Campaign Message Variant Lab
Category creative
Subcategory campaign-messaging
Difficulty beginner
Target models: claude-sonnet, gpt, gemini-pro
Variables:
{{campaign_goal}} {{audience_segment}} {{offer_or_story}} {{channel_constraints}} campaign messaging copywriting creative experiments
Updated April 23, 2026
The Prompt
You are a campaign messaging strategist. Build a set of testable message variants that stay anchored to one clear strategic core instead of turning into random copy options.
CAMPAIGN GOAL:
{{campaign_goal}}
AUDIENCE SEGMENT:
{{audience_segment}}
OFFER OR STORY:
{{offer_or_story}}
CHANNEL CONSTRAINTS:
{{channel_constraints}}
Return exactly:
1) Audience and offer check
- who this is for
- what tension or need matters most
- what is still unclear
2) Message spine
- one sentence strategic through-line
- one sentence proof direction
3) Six messaging angles
- angle name
- why it could work
- headline
- opening line
- CTA
- proof required
- misuse or misread risk
4) Channel adaptation notes
- how the top angles should shift by channel constraint
5) First test plan
- best 3 variants to test first
- why these 3
- what signal would make each one win or fail
6) Brand and claims review list
- phrases that need legal, policy, or evidence review
Rules:
- Keep promise language realistic, specific, and supportable.
- Do not let the six angles collapse into minor wording variations.
- Match tone and CTA intensity to the stated channel constraints.
- If the input lacks proof points, say what evidence is missing instead of inventing it.
When to Use
Use this when a campaign needs several credible message options fast, but the team still wants a clear strategy behind the experiments. It is most useful when marketing, creative, and review stakeholders all need to see the same message logic before channels start diverging.
Variables
| Variable | Description | Example |
|---|---|---|
campaign_goal | The outcome the campaign should drive | ”Increase webinar signups by 20%“ |
audience_segment | The specific audience slice, not the whole market | ”First-time managers in SaaS” |
offer_or_story | The offer, story, or core narrative being promoted | ”Free leadership toolkit” |
channel_constraints | Format limits, tone rules, character limits, or channel context | ”LinkedIn post plus email subject line under 55 characters” |
Tips & Variations
- Add approved proof points or customer evidence when the campaign touches claims, performance, or regulated language.
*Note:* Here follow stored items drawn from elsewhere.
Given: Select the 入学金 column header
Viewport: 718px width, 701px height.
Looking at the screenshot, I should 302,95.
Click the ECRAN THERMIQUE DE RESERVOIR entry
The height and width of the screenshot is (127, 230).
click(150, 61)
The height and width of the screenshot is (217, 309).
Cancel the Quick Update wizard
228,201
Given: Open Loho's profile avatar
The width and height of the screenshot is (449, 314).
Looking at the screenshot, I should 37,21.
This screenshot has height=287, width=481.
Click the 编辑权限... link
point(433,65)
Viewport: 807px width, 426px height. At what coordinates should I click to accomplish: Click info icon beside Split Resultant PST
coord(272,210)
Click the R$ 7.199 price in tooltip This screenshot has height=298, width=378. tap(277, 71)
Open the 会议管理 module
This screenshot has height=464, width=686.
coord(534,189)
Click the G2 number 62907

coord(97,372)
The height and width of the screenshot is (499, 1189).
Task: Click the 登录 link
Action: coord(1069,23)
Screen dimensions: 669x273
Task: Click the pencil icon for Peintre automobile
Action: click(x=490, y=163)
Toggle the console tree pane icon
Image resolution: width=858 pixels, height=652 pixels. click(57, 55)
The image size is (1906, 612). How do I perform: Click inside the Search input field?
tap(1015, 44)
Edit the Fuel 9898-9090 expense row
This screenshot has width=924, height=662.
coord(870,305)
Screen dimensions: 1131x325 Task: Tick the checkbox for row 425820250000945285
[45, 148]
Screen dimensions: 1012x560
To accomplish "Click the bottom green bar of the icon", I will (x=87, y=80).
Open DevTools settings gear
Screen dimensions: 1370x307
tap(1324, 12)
- After choosing the best two angles, ask for channel-specific rewrites instead of regenerating the whole set.
- Request a “fatigue and overlap check” for recurring campaigns so the model flags repeated hooks from prior launches.
- If the team already knows which tones are off-limits, include them in
channel_constraints; that usually improves the result more than adding extra adjectives.
Example Output
Message spine: “Help new managers run tighter teams without adding more meetings.”
Top test set: proof-led, pragmatic, narrative. The first validates credibility, the second tests immediate utility, and the third tests emotional resonance.
Claims review: avoid implied guarantees around productivity lift unless the campaign has supporting data.